Wednesday, July 28, 2010

Who's Afraid of the Big Bad Tea Party?

Not Democrats -- they see the far-right movement as their best hope for keeping political control in 2010, by forcing the GOP to run terrifyingly fanatical candidates like Sharron Angle. But the GOP, which denounced as "quackery" a Democratic attempt to tie the GOP to the tea partiers, might be getting a bit nervous.

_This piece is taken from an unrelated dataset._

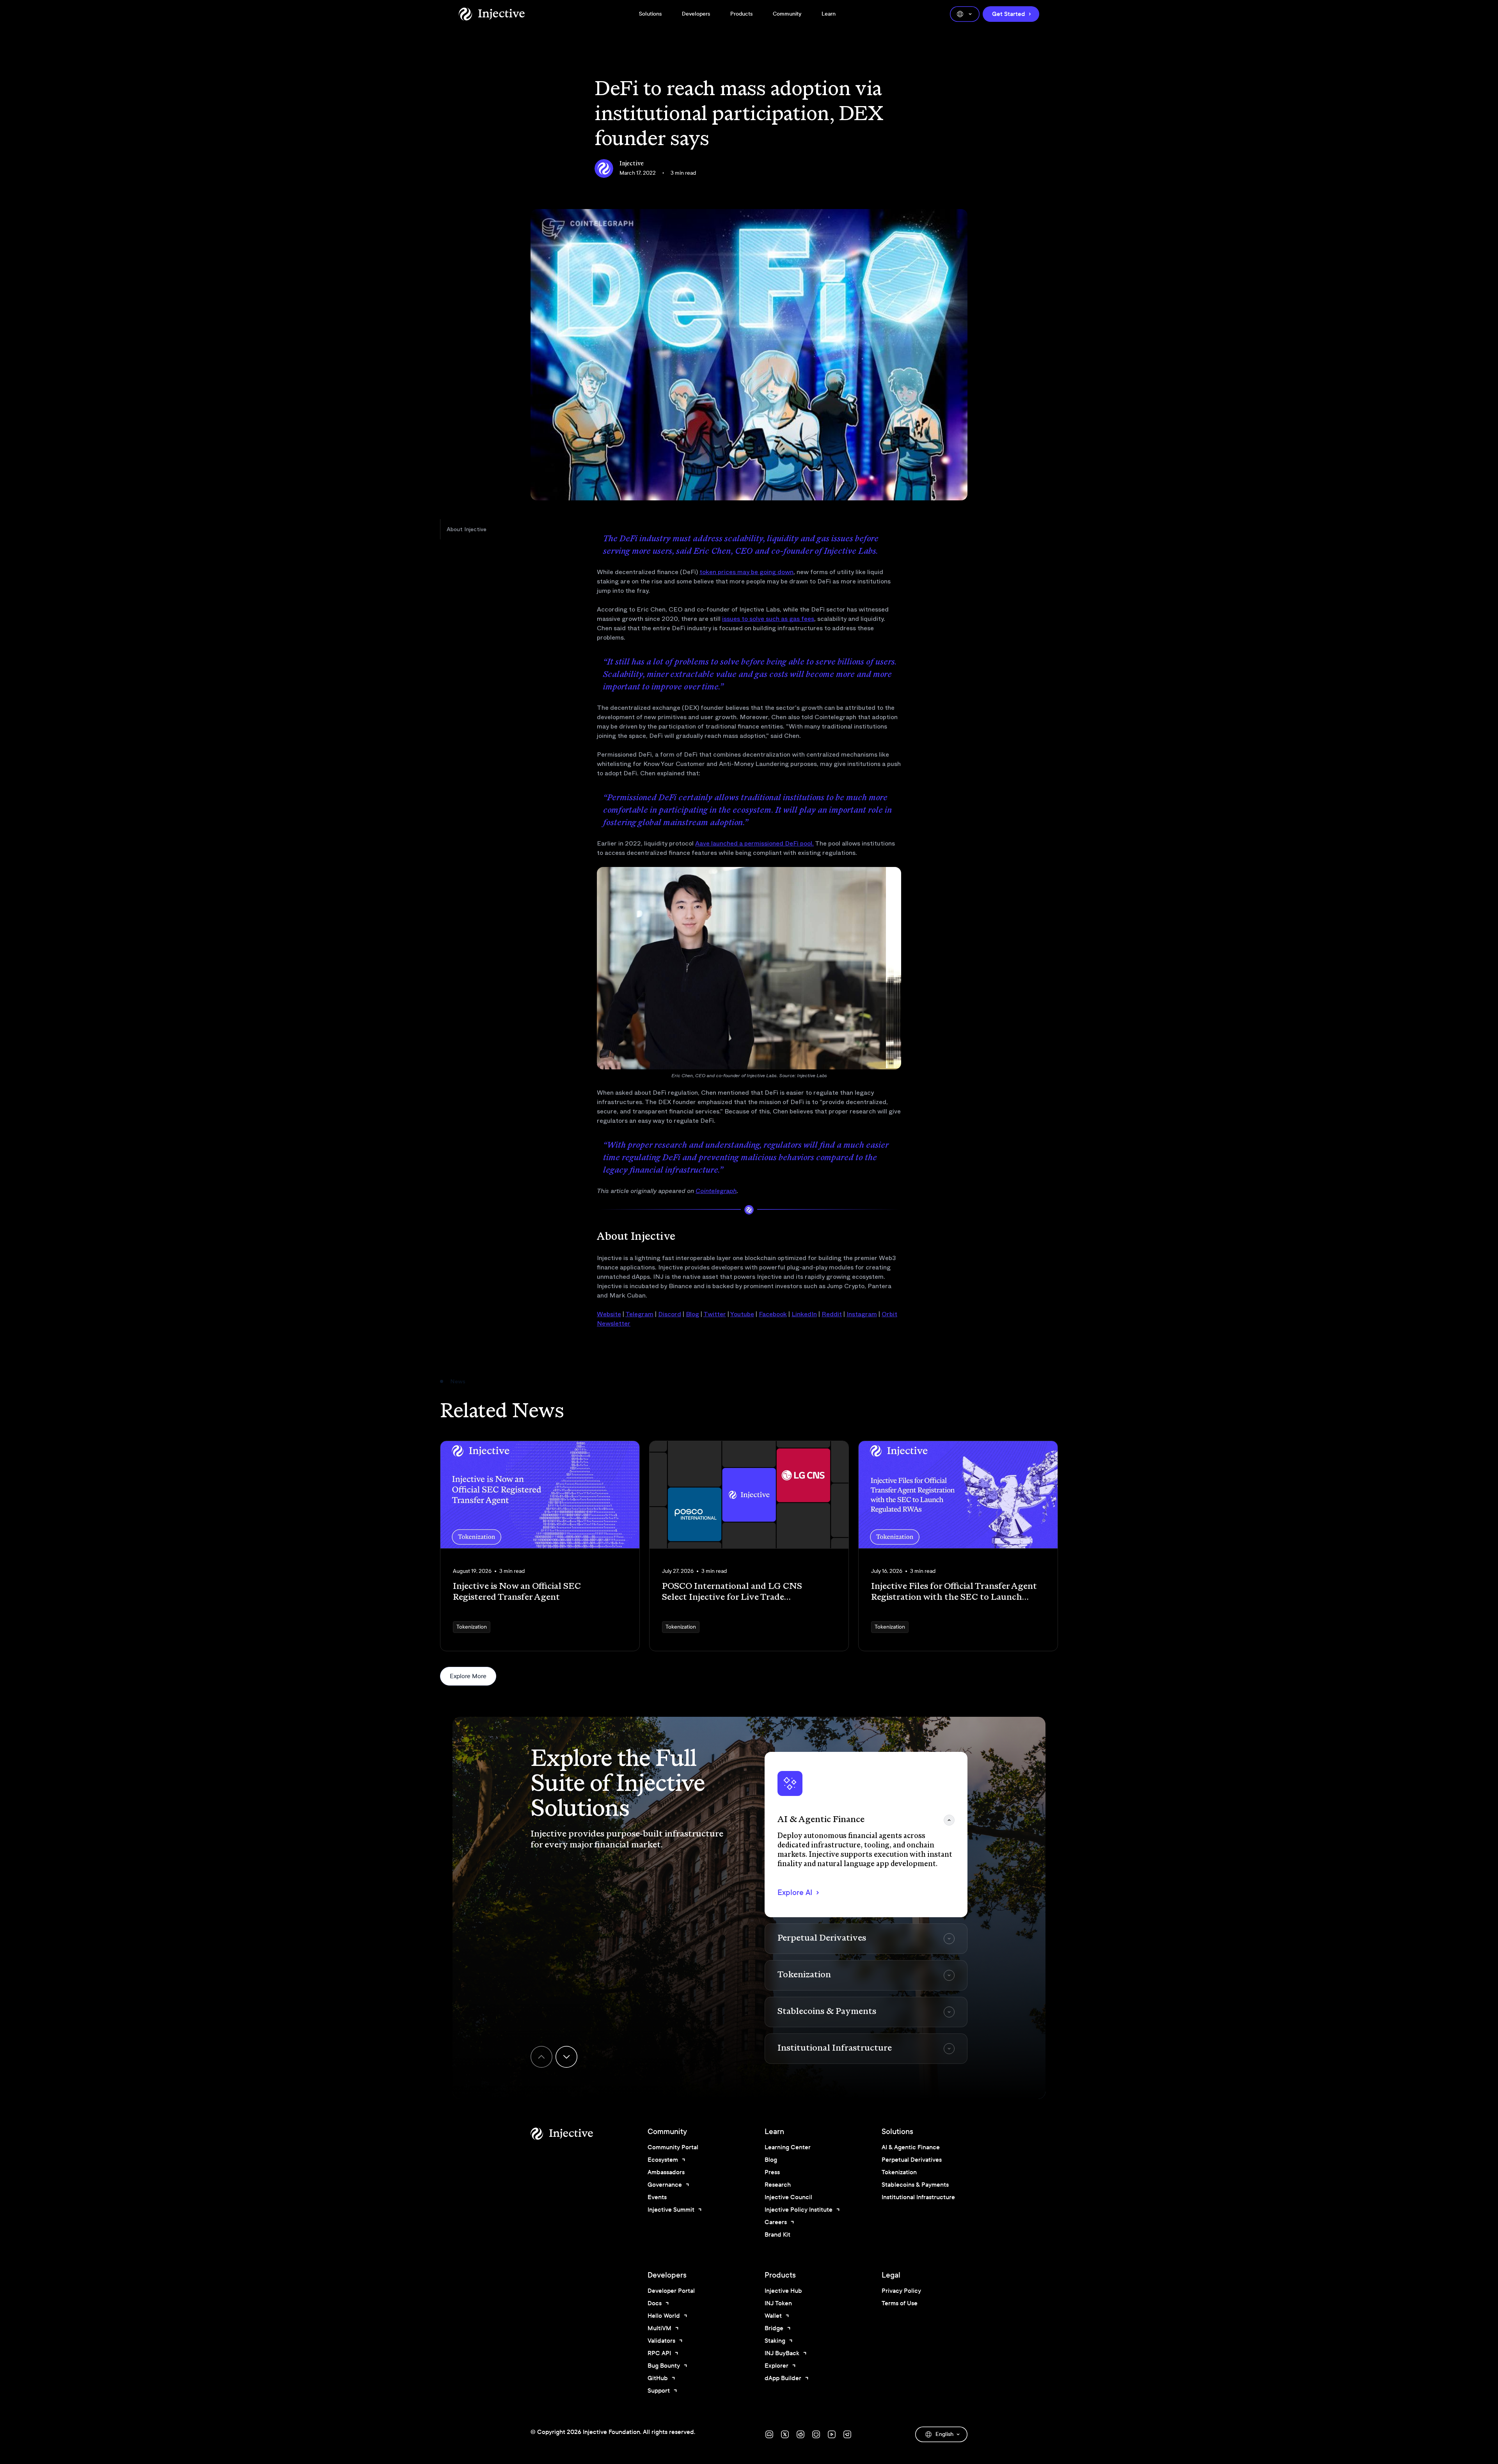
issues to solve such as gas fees (768, 618)
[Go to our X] (785, 2434)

They got to be careful, though. Republicans who denounce the far-right tend not to last long in Republican primaries (Bob Bennett and Bob Inglis, wave from the galleries!). I hardly think the tea party will be thrilled by public GOP efforts to disassociate themselves. But I hardly think voters will be thrilled if they don't.

Rough gig.

1 comment:

joe said...

Who are these generic "voters"?

For our analysis, there are two basic categories of voters: those who have strong feelings on tea party stuff and those who don't. Those who do tend to already have strong partisan affiliation.

Those who don't, well, yes, technically they won't be thrilled if Republicans don't disassociate themselves. And they won't be thrilled if they do, either. This is our pool of undecideds (and a smaller pool it is for mid-term elections).

Of course, the second category can be moved on specific "third rail" issues, say, Sharron Angle's comments on Social Security. But that's just a matter of message control. I have little doubt Republicans will perfect the art of going to Tea Party rallies and saying the right code words without leaving openings like that going forward.